Writing is difficult, and it becomes no easier the older and more experienced you get. You run into a dizzying array of problems that can turn a work of art into a hunk of junk.
But no matter how thoughtful your message, you will never communicate it well if you cannot get the basics straight. College students today struggle with the basics more than I did back in college.
OK, I am the classroom curmudgeon who dreams of the old days, a time when usage, grammar and diagramming sentences led to nightlong headaches. Regardless of what Mrs. Greer said to ease my suffering back then, it did not work.
Somebody needs to visit that suffering on students today. They need it. I read their prose and wondered where is their Mrs. Greer. Is she asleep at her desk?
That might explain stiff, almost-unreadable writing I slogged through as an evaluator for a prestigious scholarship. I read applications from six students – the standard fare of resume, cover letter and work samples.
I could pick the work of any of the six to share. I will bore you with the writing of one. The candidate started the cover letter with this gem: “As a third year HBCU student double majoring in Mass Communications w/a concentration in multimedia journalism and Theatre.”

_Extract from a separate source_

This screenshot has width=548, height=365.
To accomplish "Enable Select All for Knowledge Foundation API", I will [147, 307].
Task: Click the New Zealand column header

Yep, that was the first sentence. I reread it in search of a complete thought; I did not find one. I then waded through the first paragraph, an untidy piece of prose, and reached the second paragraph. It, too, was no gem. It read: “Working with my universities’ media outlets has given me opportunities and skills I’ve only dreamed of.”
As poorly crafted as the first two paragraphs were, the third trumped them in sloppiness (or was it carelessness?). Here it goes: “Going into my senior year as a media personality, actress, and director it is imperative that I obtain as much experience as I possibly can in my field.”

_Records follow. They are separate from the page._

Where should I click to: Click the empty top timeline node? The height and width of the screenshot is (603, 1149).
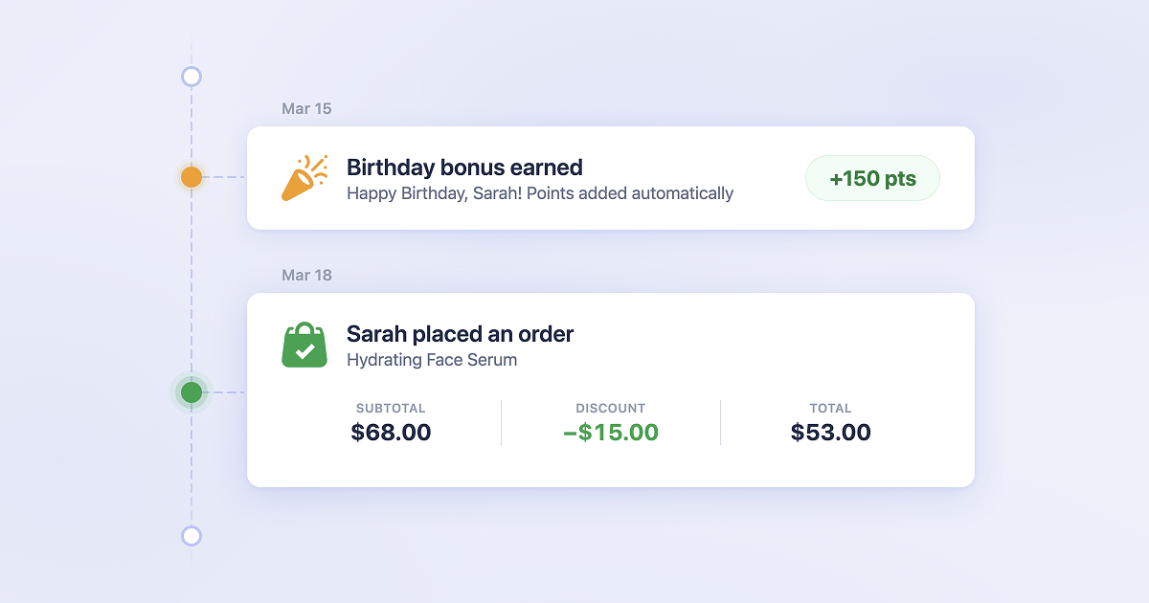pyautogui.click(x=192, y=77)
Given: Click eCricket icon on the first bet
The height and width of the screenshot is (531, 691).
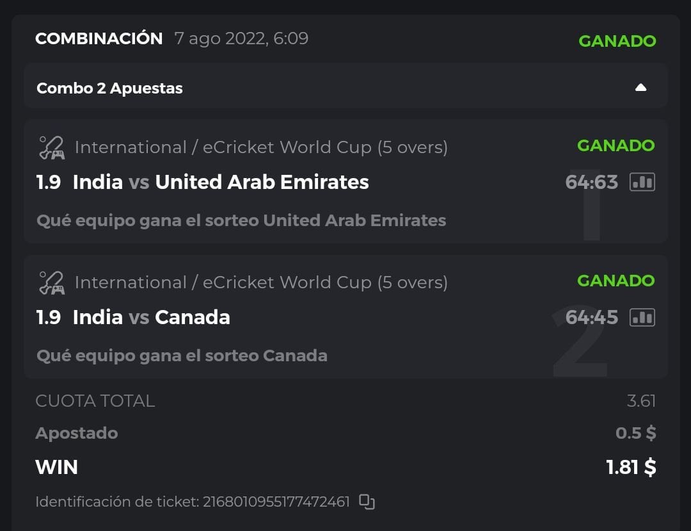Looking at the screenshot, I should pyautogui.click(x=51, y=147).
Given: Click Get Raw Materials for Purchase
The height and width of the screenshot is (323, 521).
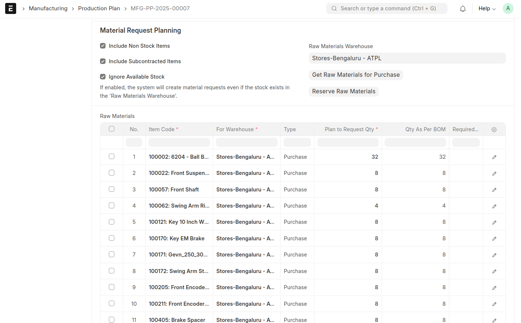Looking at the screenshot, I should (356, 75).
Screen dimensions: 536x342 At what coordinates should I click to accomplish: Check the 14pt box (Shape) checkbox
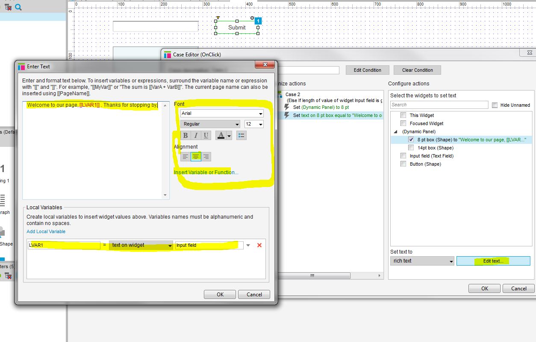(x=411, y=148)
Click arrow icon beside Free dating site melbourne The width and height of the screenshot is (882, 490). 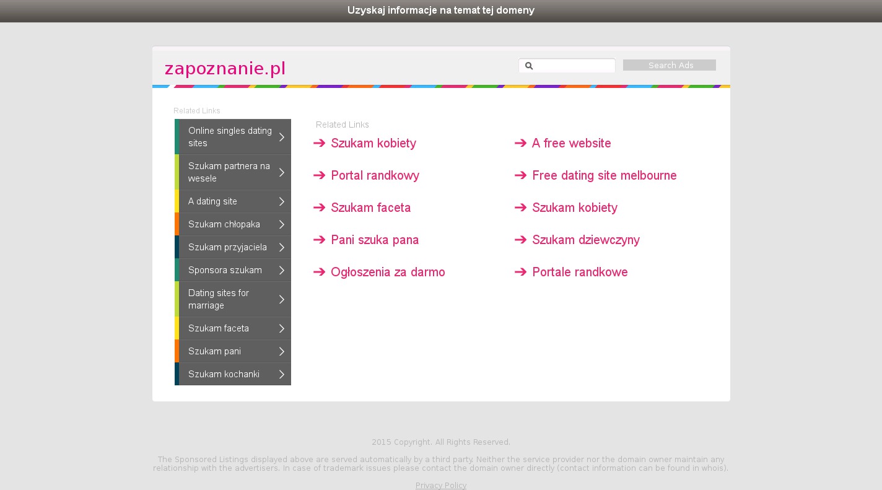coord(521,175)
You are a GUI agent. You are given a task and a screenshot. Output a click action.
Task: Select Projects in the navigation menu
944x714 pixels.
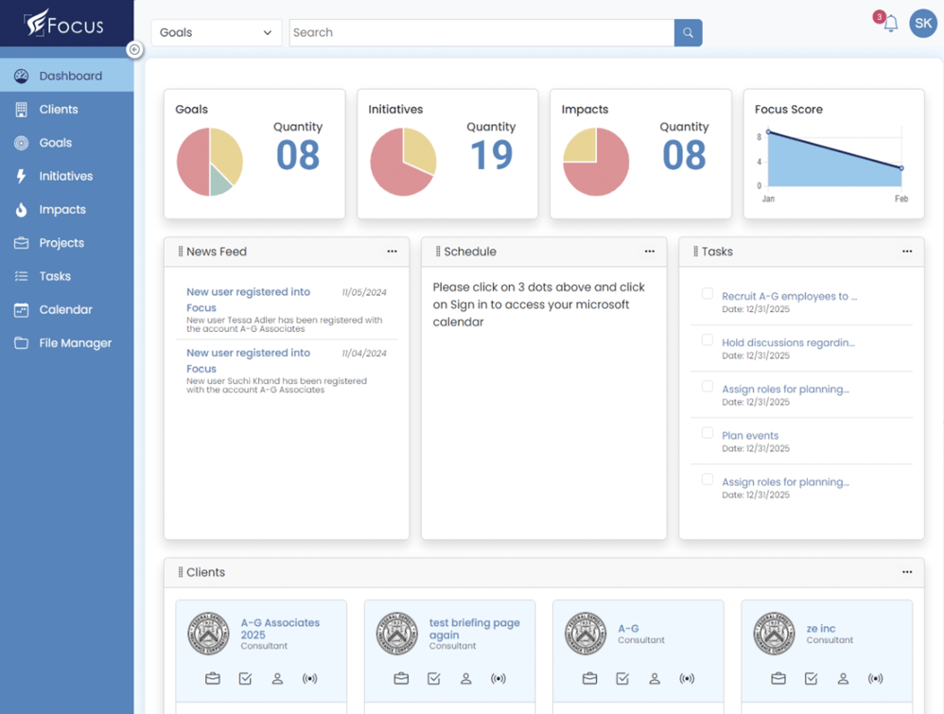click(x=60, y=243)
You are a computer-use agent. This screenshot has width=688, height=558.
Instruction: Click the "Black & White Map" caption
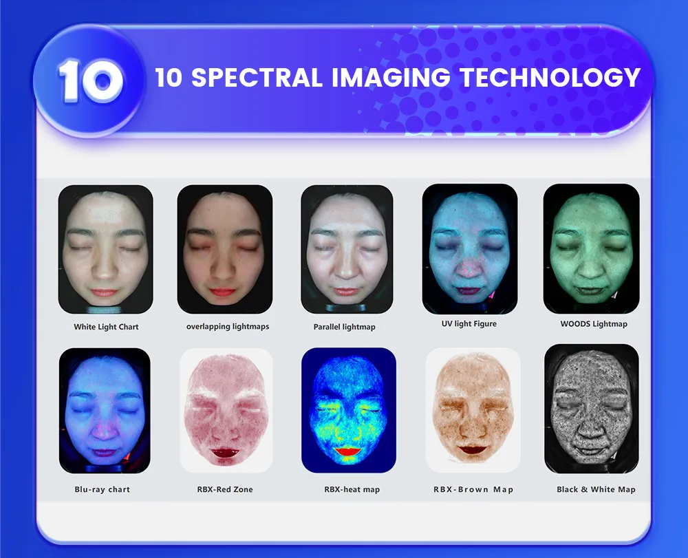pyautogui.click(x=596, y=489)
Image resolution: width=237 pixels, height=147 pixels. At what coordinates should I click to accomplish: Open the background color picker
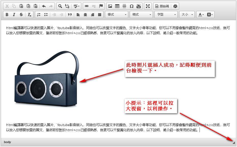[210, 15]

And can someone, please, tell me what the writer was trying to communicate in this sentence: “To be able to work with like minded students with the same background pursuing a similar type of career as me and having guidance from those in the industry would be a dream.”
I saw sentences like this – and worse – published in the campus media at Ohio University before I rode into the sunset last May. I did not leave teaching because of the drudgery of having to read poor writing; I left partly because we seem not to care that our students cannot write.
Remember, I taught at a top-notch journalism school, and the students I was asked to evaluate majored in journalism or mass communications at lesser programs. All had wanted to become storytellers – accurate, clear and concise stories told across multiple news platforms.
You cannot tell stories well if you have no grasp of the basics. Subjects and verbs must agree; sentences must make a point; commas should not be sprinkled across a piece of writing like rock salt on a slippery sidewalk.
I stepped away from the task to gather my thoughts. I soon realized that we must find more teachers like Mrs. Greer – ones who are unafraid to tell a student or parents that their “Johnny can’t write worth a damn.”